▶ _REQUIREMENT_: Continue the travel blog excerpt about eventful train rides from where it stops.

It was a good day, a happy day, and as I boarded the train back to Stade I was glad I had decided to avoid the disaster zone that has become my apartment for a few hours. Of course, no happy day in my life is complete without a crazy story and this was no exception…
As soon as I got on the train I knew it was going to be a long ride. The cars were full to bursting and so I ended up standing. As more and more people squeezed their way on I was pushed further and further to the back of the car until I was standing with my back against the wall. In front of me was an old woman with a black ski cap who kept yelling at anyone who tried to get on the train (and while I appreciated the sentiment, she was making quite a fuss). Next to me was a man and his dog (it is quite common for people to bring their dogs on buses, trains and subways here). Somehow, in the midst of the chaos and the yelling the dog ended up sitting between my feet. Now, I like dogs and this one was cute and seemed well-behaved so I didn’t think much of it… until he started licking my pants (Remember that ice cream I mentioned earlier? I may have spilled some of it on my jeans). So now I am squished between dozens of strangers with a strange dog licking my pants, scrambling to find something to hang on to as the train zips out of the city. And all I can think is that this utterly bizarre experience is the perfect end to my last Saturday in a country that has made me laugh and cry and dance and scream…
Tuesday, January 31, 2012
“Good morning ladies and gentlemen. We have a very big problem. Please evacuate the train. Immediately.”

▶ _GIVEN DATA_:
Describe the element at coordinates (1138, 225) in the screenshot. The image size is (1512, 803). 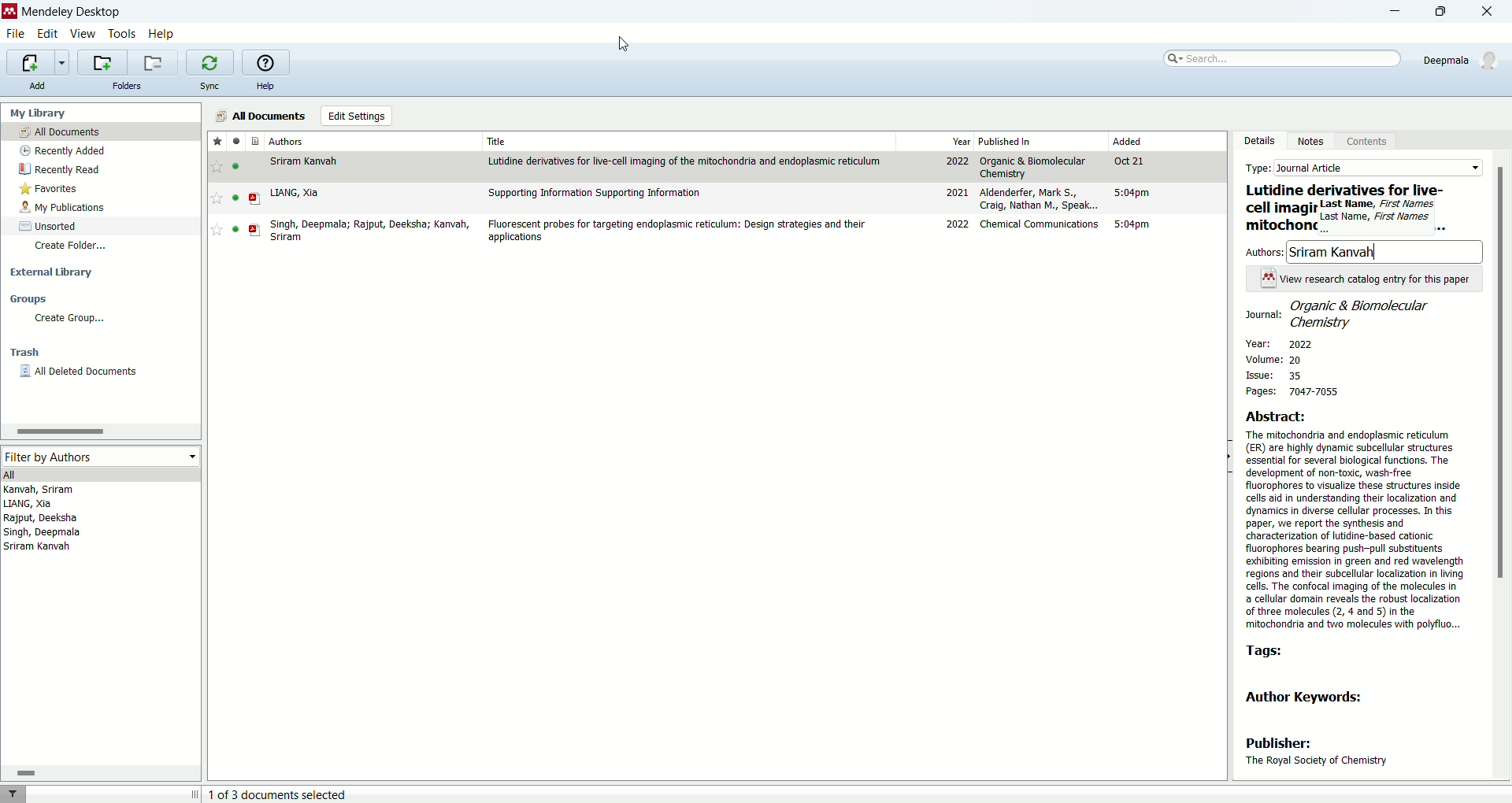
I see `5:04 pm` at that location.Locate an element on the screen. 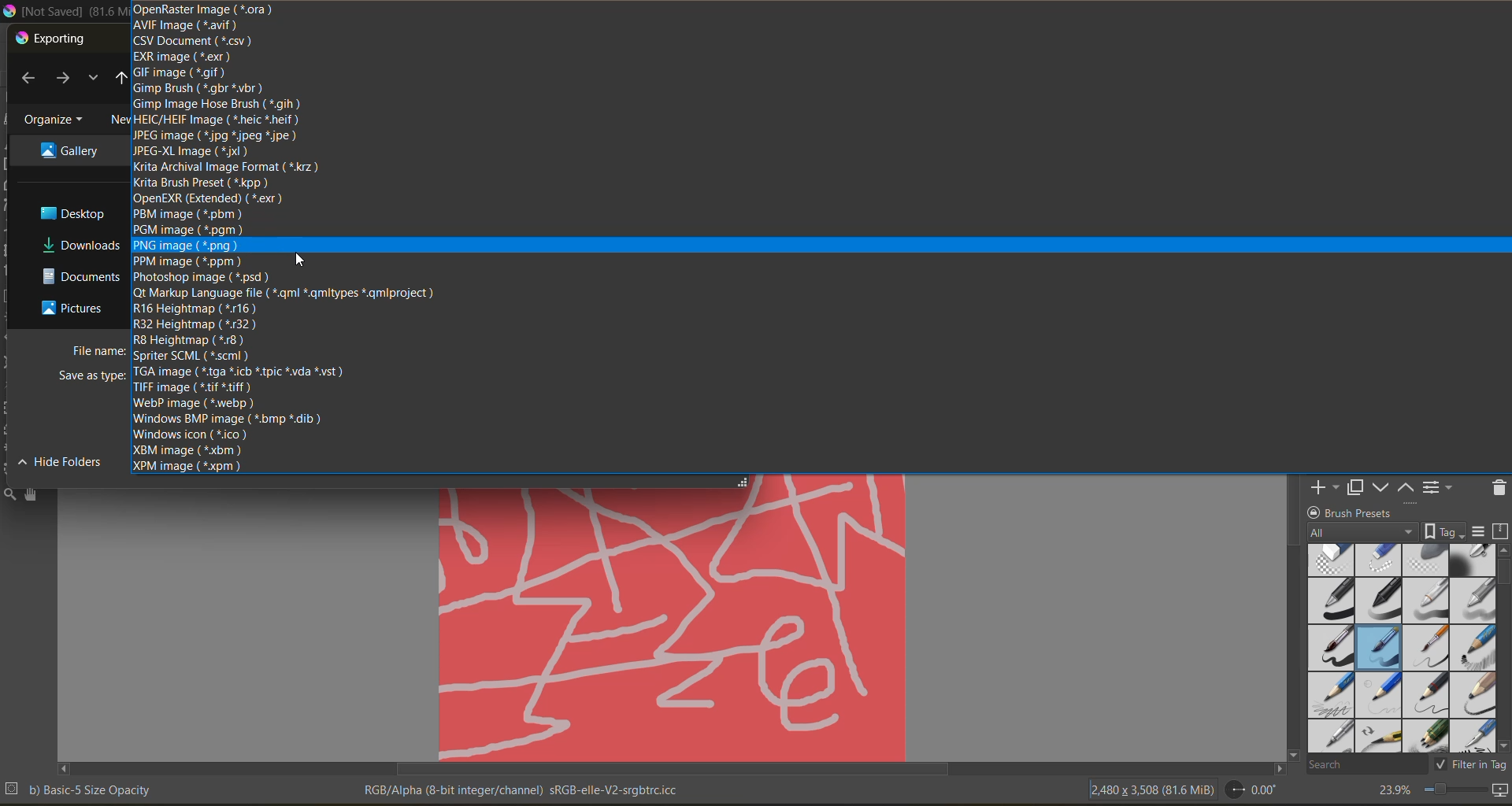 The image size is (1512, 806). xpm image is located at coordinates (187, 465).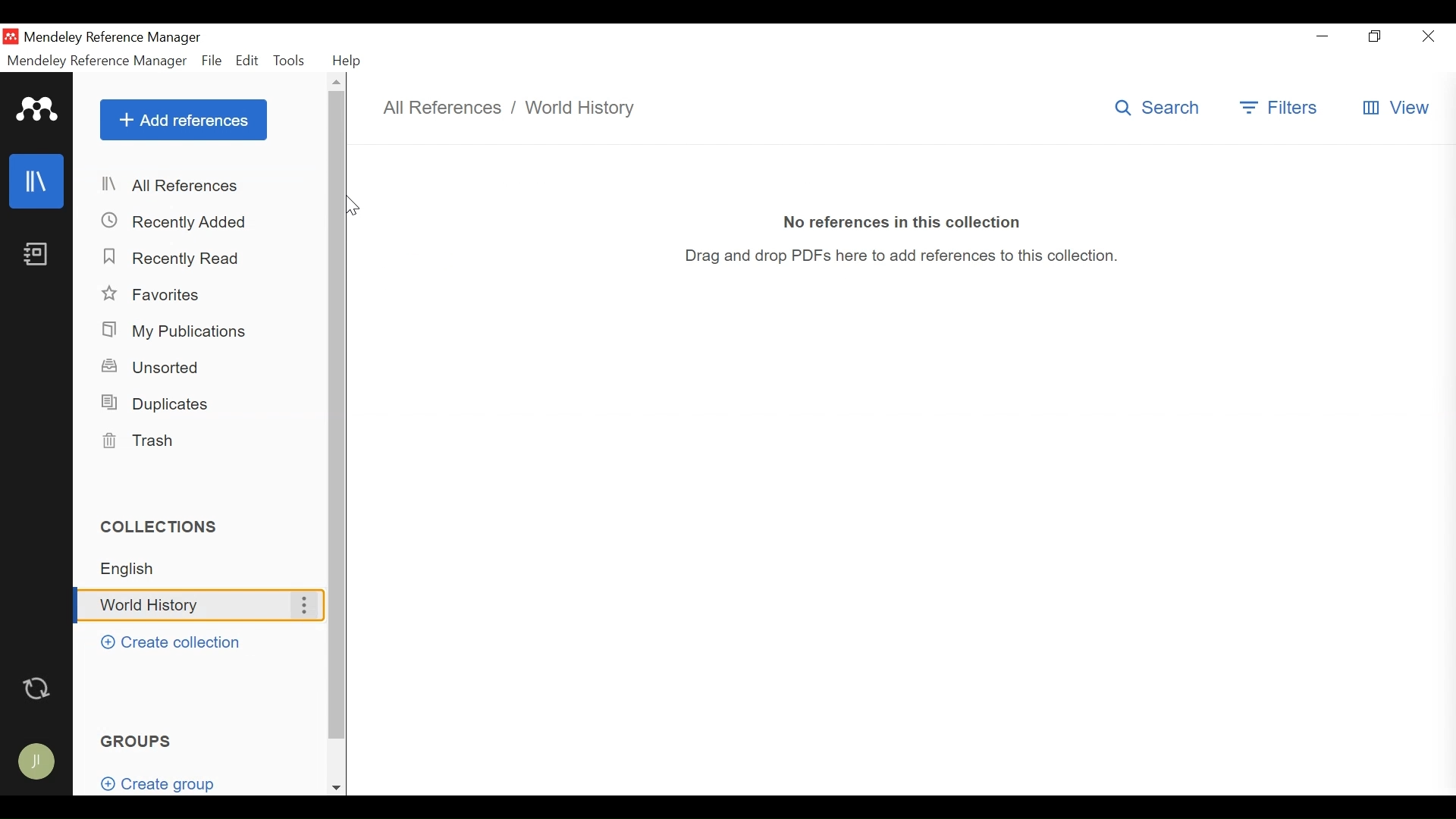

▶ _OUTPUT OF THE TASK_:
On my “List of Ways I Like to be Awakened in Foreign Countries” the previous phrase is certainly not at the top. In fact, it it’s on another list entirely, a list entitled, “Things I Never Want to Hear at 7am.” However, when the loud speaker crackled to life on Saturday morning and I was forced to leap from my bed (it was a night train so, yes, I actually had a bed), grab my belongings and wait in the cold for over half an hour with a train full of people somewhere in the German countryside, I decided to try to make the most of it. After all, I like a little adventure as much as the next person…
Three trains and four hours later as I bounced along in an overcrowded train with my luggage at my feet (yep, I was standing, because when you put a train full of people on another train that is already full of people, there tend not to be any seats left), my spirit of adventure began to decline rapidly. I hadn’t brushed my teeth in ages, I hadn’t slept well the previous night and I was so confused as to my current geographic location that I didn’t even know if I was in Germany or the Netherlands.
By the time I reached Amsterdam, my destination for one last weekend trip before returning to the USA in a few weeks, I was ready for a shower and a change of clothes. Unfortunately, my room at the hostel was not ready and, according to the look the receptionist gave me, it wasn’t going to be ready any time soon and I was a fool for asking. Instead of a refreshing shower, I was directed to a closet-sized bathroom down the hall.
Deciding to make the best of a less than ideal situation, I changed my clothes, brushed my teeth, pulled my hair into a terribly attractive ponytail, tossed my backpack in the “luggage room” (please read, closet underneath a staircase) and set out to explore the city they call The Venice of the North, all the while thinking, “Amsterdam, you’d better be worth it.”
And, as corny and clichéd as it sounds—it was worth it. I was instantly charmed. After all, who wouldn’t fall in love with a city that boasts more canals than Venice, more bikes than people and the largest public library in Europe?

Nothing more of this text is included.